The following image highlights visual tracking applications:

Now let’s see how we can classify solutions available today.

2. Classifying visual tracking methods

Visual tracking methods can be classified based on the following principal components:

Now, let’s have look at each of these components in more detail.

The target representation

First, we need to choose what we are tracking. This component of visual tracking is called target representation. According to Alper Yilmaz and his paper “Object tracking: A Survey” published in 2006, there are several typical target representations. He identified the following representations:

However, among these target representations, the bounding box is by far the most common. The reason for that is that a bounding box can easily define a variety of objects.

The appearance model

So, we saw several ways to represent our target. Now let’s have look at how to model its appearance. The idea behind the appearance model is to describe the target object based on the available visual information. Therefore, a suitable appearance model is a discriminative model.

Image histogram

For instance, in the image below we can notice a football player wearing a blue uniform running along the field. The player is represented with a bounding box.

This bounding box will define a histogram. Usually, we use a histogram on a grayscale image but also we can use a color histogram. In the image above we can imagine a color histogram of the rectangular bounding box. We can use this histogram to differentiate the target player from the green background.

Now. let’s illustrate this whit an example. For instance, we can have a histogram that has 70% of blue color and 30% of green color. That means that when the player moves we need to move the bounding box over the area and find the place with the highest percentage of blue color. So, basically by finding a box, we will always have a perfect match with an initial histogram. In that way, we will be able to track the player.

Image intensity

Also, we can use the reference image itself as an appearance model. In this case, the target object is described as a set of pixel intensities. For example, if the target object is moving, our goal is to find an exact match with the reference image. This process is called template matching. It identifies the region of an image that matches a predefined template. However, the problem in visual tracking is that this image can be warped, rotated, projected, etc. This means that template matching will not work were very well if the image is distorted.

We could also represent a target using a filter bank that computes the resulting image using the original pixel intensity values. We can use distribution fields as the appearance model. These types of appearance models are also called Region-based methods.

Image features

Another very popular type of appearance model are image features. It is based on the reference image of the target object where a set of distinguishable features can be computed in order to represent the target. To extract the features, several object detecting algorithms are often used. For example, algorithms like SIFT, SURF, ORB, Shi-Tomasi that we reviewed in our post How to extract features from the image in Python.

Subspace decomposition

In certain cases, the subspace of the reference image is used to model the object’s appearance. These more sophisticated models have proven to be very useful in situations where the appearance of the tracked object varies in time. A Principal Component Analysis and dictionary-based approaches are often employed in this context. Here, the reference image of the target object can be decomposed. For instance, let’s say that we have an image dataset of 100 persons. We will get a mean image and add one component. This component captures a direction whether a person is looking to the left or to the right. Then, we can use this component to search for the people looking to the right.

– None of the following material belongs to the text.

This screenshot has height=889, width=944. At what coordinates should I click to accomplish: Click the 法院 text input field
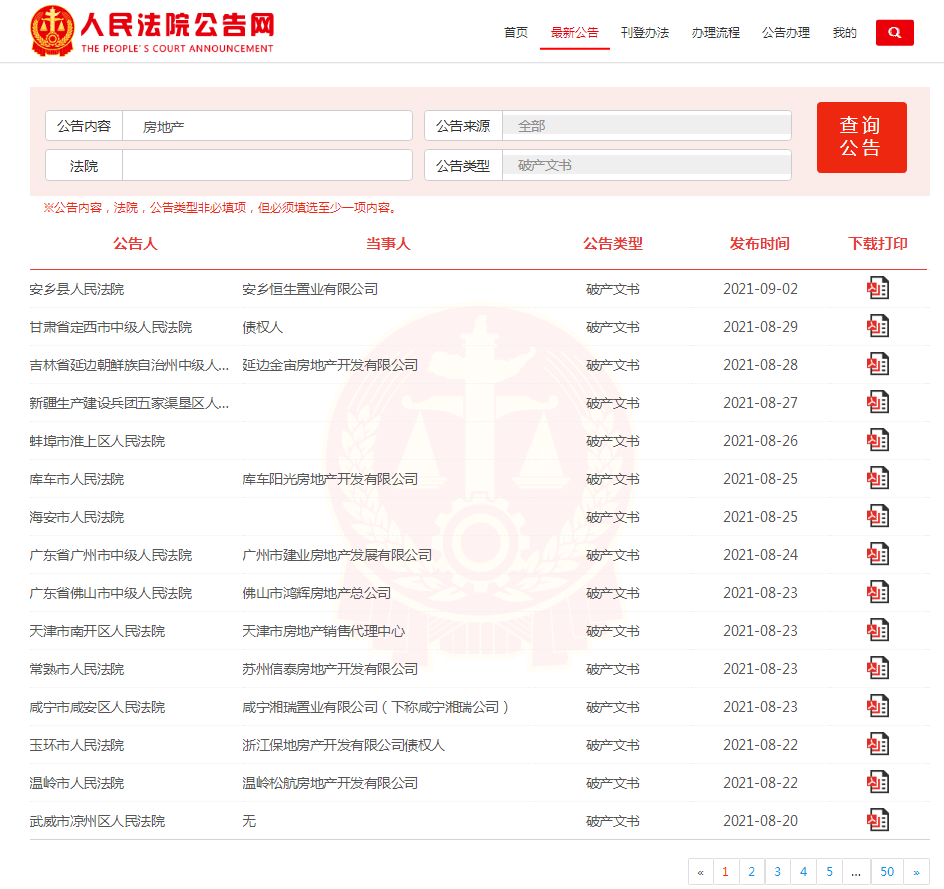(267, 165)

https://en.wikipedia.org/wiki/Eigenface

Next, we will focus on the types of appearance models, which are often used in Region-based tracking methods.

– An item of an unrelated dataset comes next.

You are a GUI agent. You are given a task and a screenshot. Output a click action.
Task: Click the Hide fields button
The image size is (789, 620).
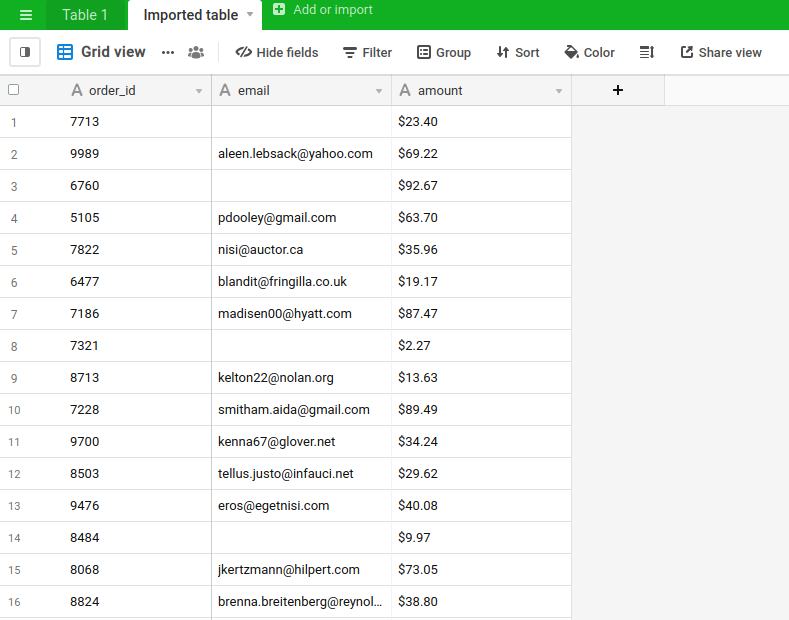(x=277, y=52)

3. Region-based tracking methods

Region-based tracking comes from the idea of tracking a region or a portion of an image. So as agreed we will represent a target object with a bounding box. In order to track the objects contained within the bounding box, we need to define a suitable appearance model. In the example below, the appearance model is a template intensity image. Here, we have a reference image of the target object on the left, and we are searching for the best match in the original image.

Now that we have adopted an appearance model for our target object, we need to model its motion in the scene. That means that the tracking problem solves the finding of the parameters of the motion model. The parameters of the motion model maximize the similarity between the reference and original image of the target object. For instance, let’s assume that the target object only moves in the horizontal and vertical directions in the scene. In this case, a very simple translational model, with only two parameters $t_{x} $ and $t_{y} $ is sufficient to model the position of the reference image.

Naturally, if the target object moves in more complex ways, then we need to adjust and use more complex transformation models with additional degrees of freedom as shown below:

For instance, if we’re tracking a book cover, then we must use a projective model which has eight degrees of freedom. On the other hand, if the target object is not rigid we need to use a deformable model. So, we could use a B-Spline or Thin-Plate Splines to correctly describe the object’s deformation.

Deformable parametric models:

Splines (B- Splines, TPS, Multivariate )
Triangular meshes

Another particular aspect of direct methods is that in practice, we often use the positions of the target object in the previous frames to initialize the search for its current position. So, given the parameter vector $p_{t-1} $ of our motion model at a previous frame, $t-1 $, our task is to find the new vector $p_{t} $, which best matches the reference and the current image.

The similarity function

This leads us to a very interesting question. What exactly is the best match for the reference and current image? Well, to find the best match means to find the portion of the current image that is most similar to the reference image. That means we have to choose a similarity function $f $ between the reference and the original image. This was used in template matching. In the following example, we can see that the similarity between the first two images should be larger than the similarity between the second two images.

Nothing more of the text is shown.